RHN is to RHEL what "WSUS" is to Windows. It's just the mechanism used to push updates out to clients and for those clients to pull new packages/updates down from. It presents to the client systems via a yum plugin and so from the system administrator's point of view all the packages available on RHEL just look like they're coming from a regular yum repository.

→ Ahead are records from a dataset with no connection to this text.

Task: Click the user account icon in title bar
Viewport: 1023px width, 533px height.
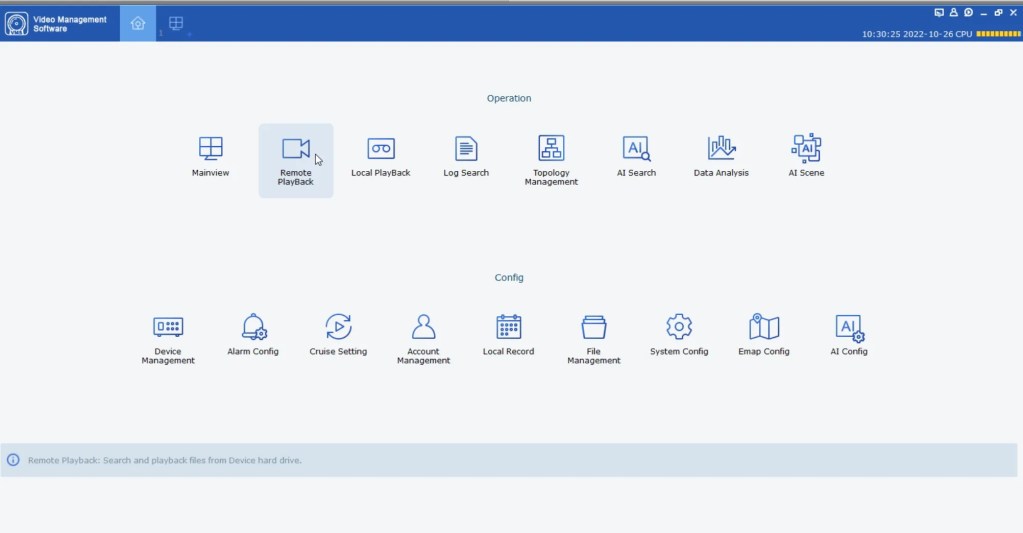Action: click(x=954, y=13)
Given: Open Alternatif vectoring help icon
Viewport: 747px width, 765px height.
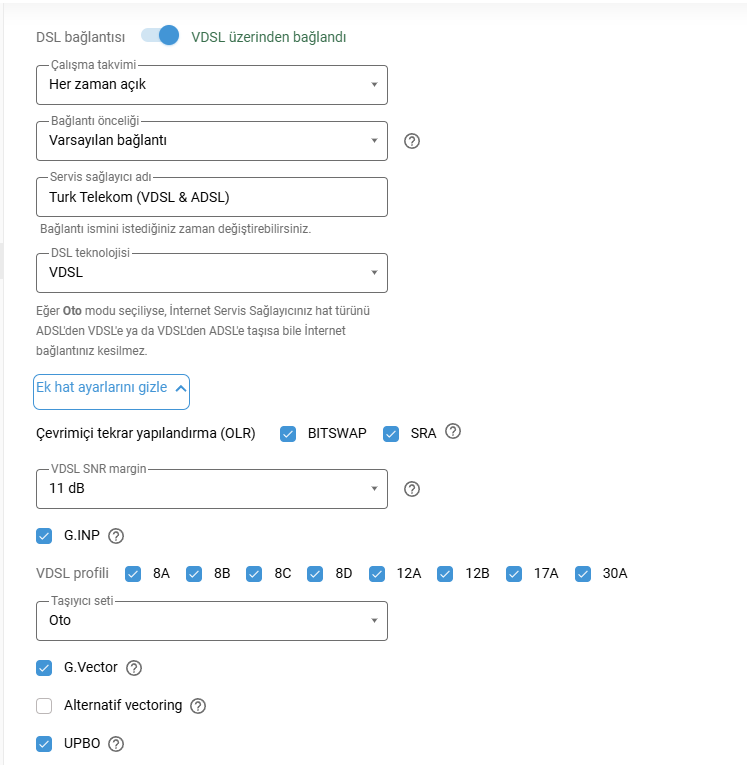Looking at the screenshot, I should (198, 706).
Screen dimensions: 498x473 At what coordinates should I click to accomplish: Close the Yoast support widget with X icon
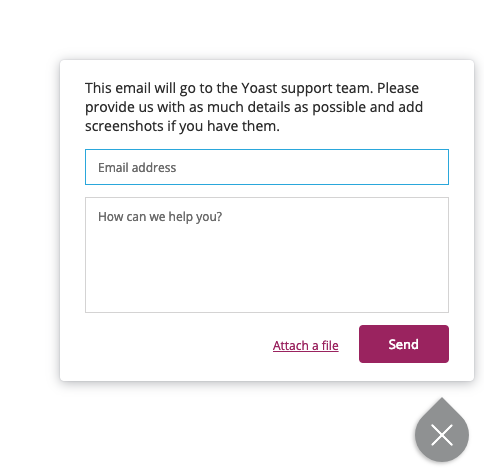[x=442, y=435]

You need a subscription to do RHEL updates, but it's not strictly required. If you're only concerned with system update, CentOS might be a better fit. Regardless of what they say, they do change stuff around (sometimes beneficially) and they include extra packages that don't have the same level of QA that Red Hat puts into their RPM's. You also lose out on some of the features you get from the web interface to RHN where you can review and schedule updates, group them, etc. You also lose out on web/phone support and if a bug is creating a sev1 issue for you, then you're on your own.
But for the packages common to both distributions, CentOS is 90-95% repackaged and rebranded RHEL. If your goal is just system updates and none of the other stuff, that's what you should be looking at.
For which one is more common, it's anyone's guess. No one really tracks hard numbers on that stuff. Having a RHEL subscription is obviously ideal so you do get the extra stuff (makes managing many systems much easier) but CentOS is also designed for people who are budget-centered and can self-support. RHEL is pretty ubiquitous in high end data centers, but there are lots of mom and pop shops that use CentOS. It's kind of hard to tell which out weighs the other (install base-wise).